5万人のビジネスパーソンの育成と、1000人を超える個人のコンサルティングの実績がある習慣化コンサルタントの古川武士氏は、「早起き」「運動」「片付け」を、人生にインパクトをもたらす習慣3種の神器と呼んでいる。この3つは誰もが習慣づけたいと思って挑戦するが、なかなか実現しないことの代表格と言って良いのではないだろうか。

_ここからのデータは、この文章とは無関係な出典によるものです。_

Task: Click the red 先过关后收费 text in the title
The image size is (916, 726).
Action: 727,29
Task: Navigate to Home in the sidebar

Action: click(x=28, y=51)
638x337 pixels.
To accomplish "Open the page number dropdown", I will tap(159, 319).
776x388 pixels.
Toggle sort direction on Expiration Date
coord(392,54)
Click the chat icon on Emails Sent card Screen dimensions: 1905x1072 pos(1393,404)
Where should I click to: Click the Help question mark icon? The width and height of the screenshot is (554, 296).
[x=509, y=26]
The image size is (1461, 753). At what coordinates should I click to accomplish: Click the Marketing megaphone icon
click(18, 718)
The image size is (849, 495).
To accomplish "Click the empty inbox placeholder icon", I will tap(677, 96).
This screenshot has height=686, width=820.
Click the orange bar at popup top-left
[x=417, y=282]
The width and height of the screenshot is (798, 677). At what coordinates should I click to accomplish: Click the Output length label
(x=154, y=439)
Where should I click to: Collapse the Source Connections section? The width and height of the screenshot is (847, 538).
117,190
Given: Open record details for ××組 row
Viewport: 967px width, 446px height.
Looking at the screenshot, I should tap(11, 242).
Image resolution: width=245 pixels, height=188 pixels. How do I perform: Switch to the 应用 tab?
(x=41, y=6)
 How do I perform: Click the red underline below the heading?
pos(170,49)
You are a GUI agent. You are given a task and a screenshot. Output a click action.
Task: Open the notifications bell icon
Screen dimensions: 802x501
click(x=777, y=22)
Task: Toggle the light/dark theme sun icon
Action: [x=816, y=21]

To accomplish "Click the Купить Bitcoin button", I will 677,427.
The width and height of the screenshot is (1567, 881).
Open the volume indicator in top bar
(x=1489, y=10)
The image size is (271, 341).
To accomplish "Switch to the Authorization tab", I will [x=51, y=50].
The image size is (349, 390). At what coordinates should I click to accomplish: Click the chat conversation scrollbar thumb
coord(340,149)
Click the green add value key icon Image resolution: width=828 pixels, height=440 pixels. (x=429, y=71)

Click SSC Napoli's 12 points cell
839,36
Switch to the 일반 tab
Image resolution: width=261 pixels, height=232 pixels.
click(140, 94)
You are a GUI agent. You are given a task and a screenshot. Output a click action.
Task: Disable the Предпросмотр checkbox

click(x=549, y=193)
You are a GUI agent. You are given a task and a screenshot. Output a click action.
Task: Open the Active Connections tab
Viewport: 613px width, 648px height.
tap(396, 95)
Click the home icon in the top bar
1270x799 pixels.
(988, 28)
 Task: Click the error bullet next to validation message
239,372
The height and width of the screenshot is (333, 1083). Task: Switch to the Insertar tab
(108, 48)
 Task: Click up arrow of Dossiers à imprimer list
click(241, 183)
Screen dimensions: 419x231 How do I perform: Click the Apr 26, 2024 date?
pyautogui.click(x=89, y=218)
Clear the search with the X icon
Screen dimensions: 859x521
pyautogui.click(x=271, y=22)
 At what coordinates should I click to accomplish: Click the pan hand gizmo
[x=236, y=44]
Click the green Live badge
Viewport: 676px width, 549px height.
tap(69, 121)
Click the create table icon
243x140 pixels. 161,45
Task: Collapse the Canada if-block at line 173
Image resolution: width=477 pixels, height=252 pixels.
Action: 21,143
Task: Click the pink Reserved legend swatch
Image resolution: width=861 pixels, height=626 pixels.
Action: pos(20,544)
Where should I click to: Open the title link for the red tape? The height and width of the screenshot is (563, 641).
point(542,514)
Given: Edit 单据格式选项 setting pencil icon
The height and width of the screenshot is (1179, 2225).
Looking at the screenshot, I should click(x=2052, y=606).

「“習慣化”とは“自分が続けたいと思っていることを、意志や根性に頼らず、毎日のハミガキのように楽々続く状態に導くこと”です。つまり好き嫌いにかかわらず「無意識の自動化状態」にすれば、習慣にできるということ。習慣は脳によって作られたプログラムなんですが、そもそも脳は良い習慣・悪い習慣を区別することはありません。ですから、運動でも、早起きでも、あるいはネガティブに捉えられる飲酒や喫煙でも一定以上繰り返せばそれを習慣としてシステム化してくれるのです」(古川氏、以下同)

一方で人間には、新しい変化に抵抗し、いつもどおりを維持しようとする傾向もある。どんなに環境が変化しようと平熱を保とうとする働き(ホメオスタシス)に象徴されるように、新しい習慣を身につけることを脅威に感じ、元のままでいようとする力、古川氏曰く「習慣引力」が働く。だから人は、何かを続けようと思っても、3日坊主になりやがて挫折…という悲しい結末を辿るのだそう。そんな習慣引力にあらがうにはどうしたらいいのだろうか。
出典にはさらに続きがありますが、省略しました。